The Number the Media is Ignoring: 200,000 Fewer People Employed in Household Survey

The Number the Media is Ignoring: 200,000 Fewer People Employed in Household Survey

While the mainstream media is burying the rising 8.3 % unemployment rate by touting 163,000 jobs created in July, there is another number they are ignoring: the fact that roughly 200,000 fewer people reported that they were working.

The Bureau of Labor Statistics conducts two surveys each month, one of employers and the other of households. It’s a fact used by the media to justify focusing on job growth rather than the unemployment rate. But the numbers in the household survey–the one the media is ignoring–actually outweigh the job growth in the employer survey.

In fact, if you compare the two numbers–an apples-to-oranges comparison, but the mainstream media is already treating the two surveys as if they are interchangeable–there have been net job losses in July. The reason for the mismatch between the surveys is that hiring and layoff in July are traditionally volatile–a fact the mainstream media was careful to highlight the day before the numbers were released. 

Even if we just take the positive number reported in the employer survey, 163,000 new jobs are not enough to keep up with the growth of the labor force.

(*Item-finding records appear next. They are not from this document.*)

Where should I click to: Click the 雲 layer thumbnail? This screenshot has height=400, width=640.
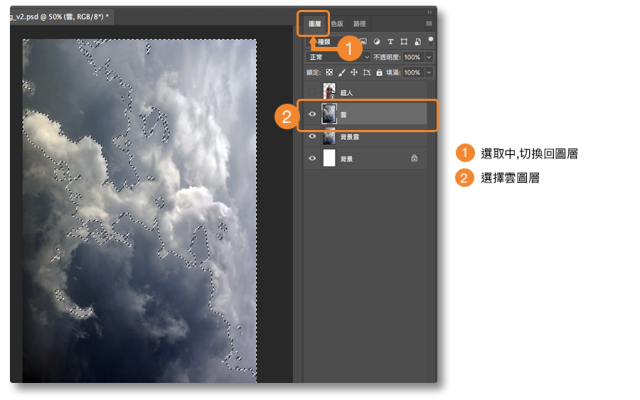[329, 114]
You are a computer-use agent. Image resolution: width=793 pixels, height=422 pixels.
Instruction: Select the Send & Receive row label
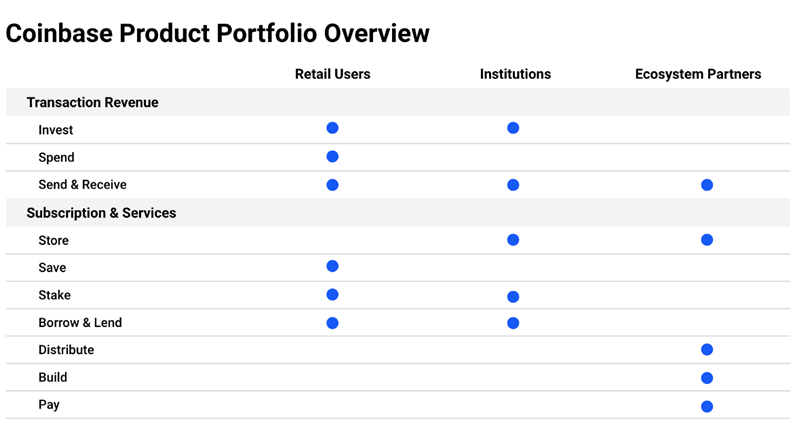(x=82, y=185)
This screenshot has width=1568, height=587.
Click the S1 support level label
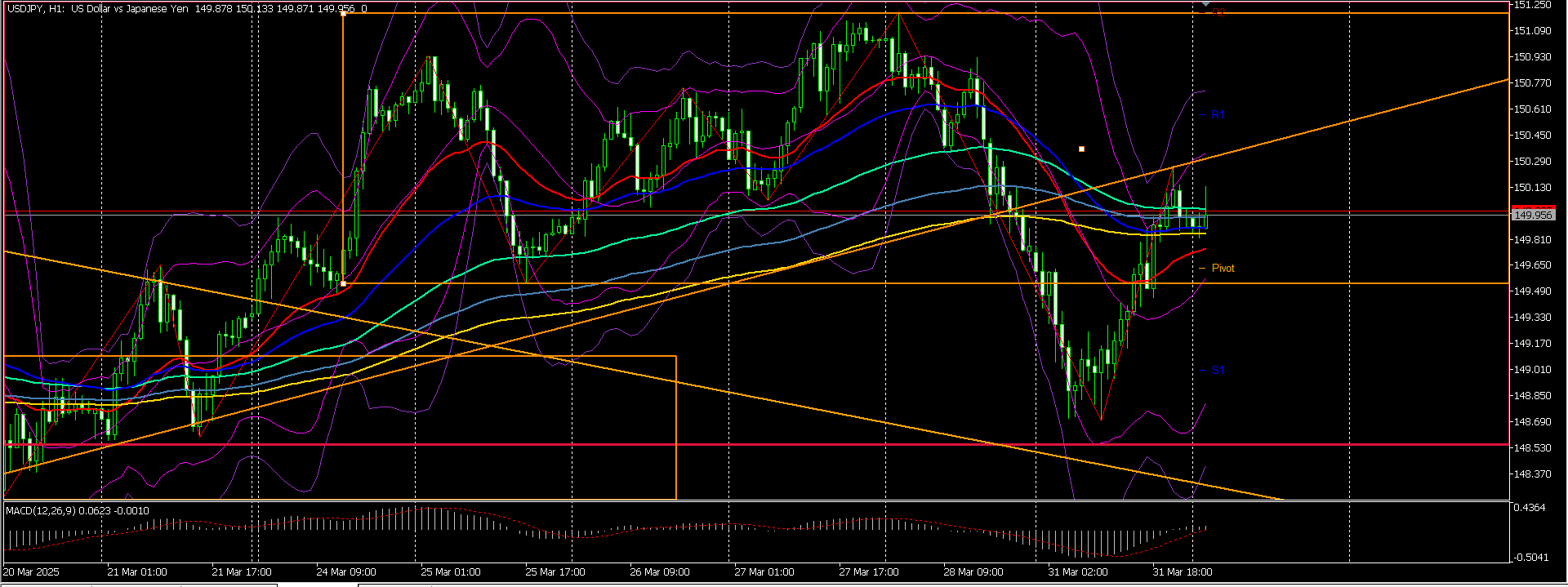[x=1218, y=371]
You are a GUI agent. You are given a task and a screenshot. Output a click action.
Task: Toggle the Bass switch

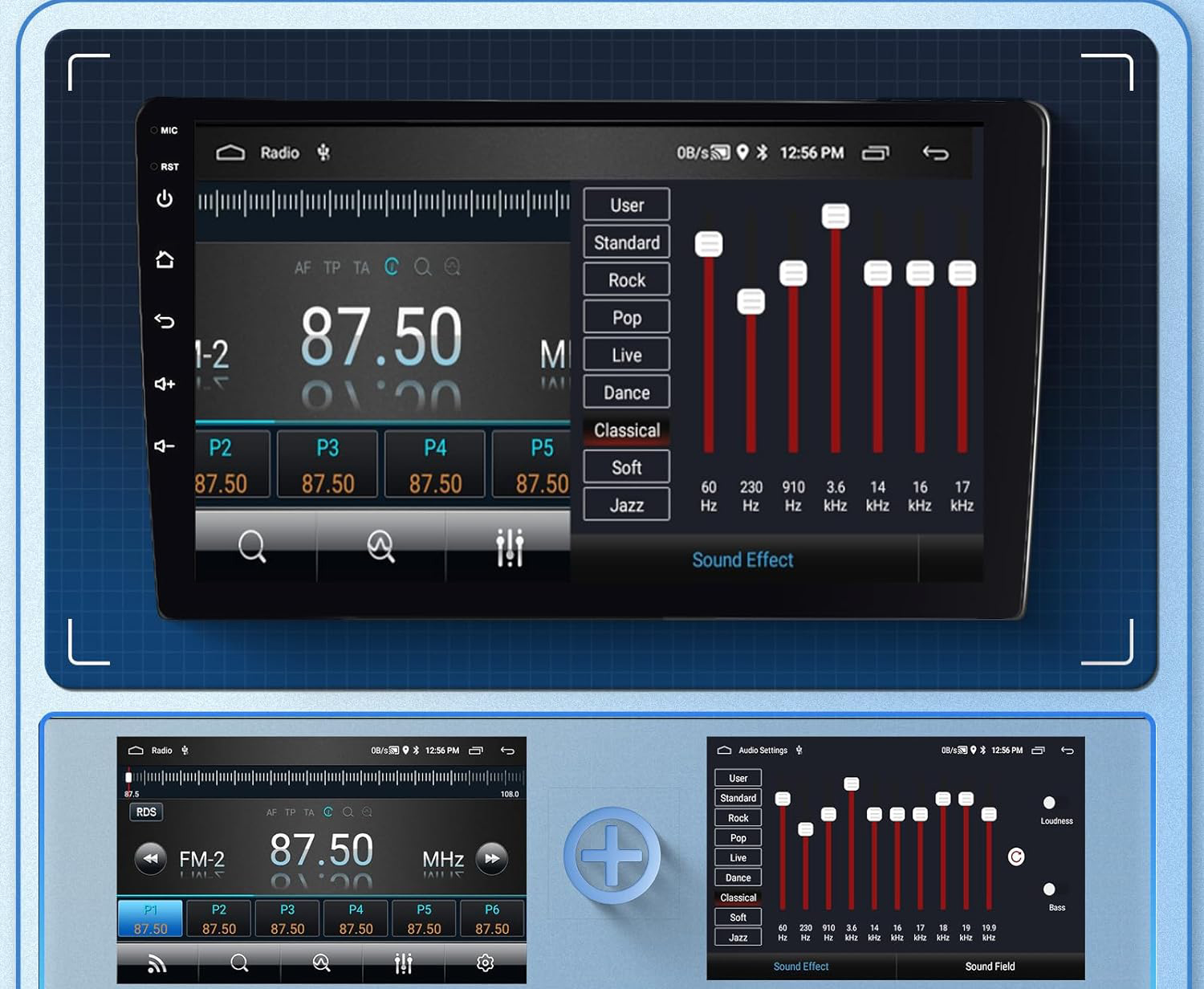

Economists have pointed this out today–often to the surprise of the journalists interviewing them, who are reassuring each other that the July numbers are good for Barack Obama’s re-election effort. 

When you ask the people actually looking for work–and the roughly 150,000 who have given up, another number the media is neglecting–an entirely different picture emerges, one that the mainstream media have no interest in reporting.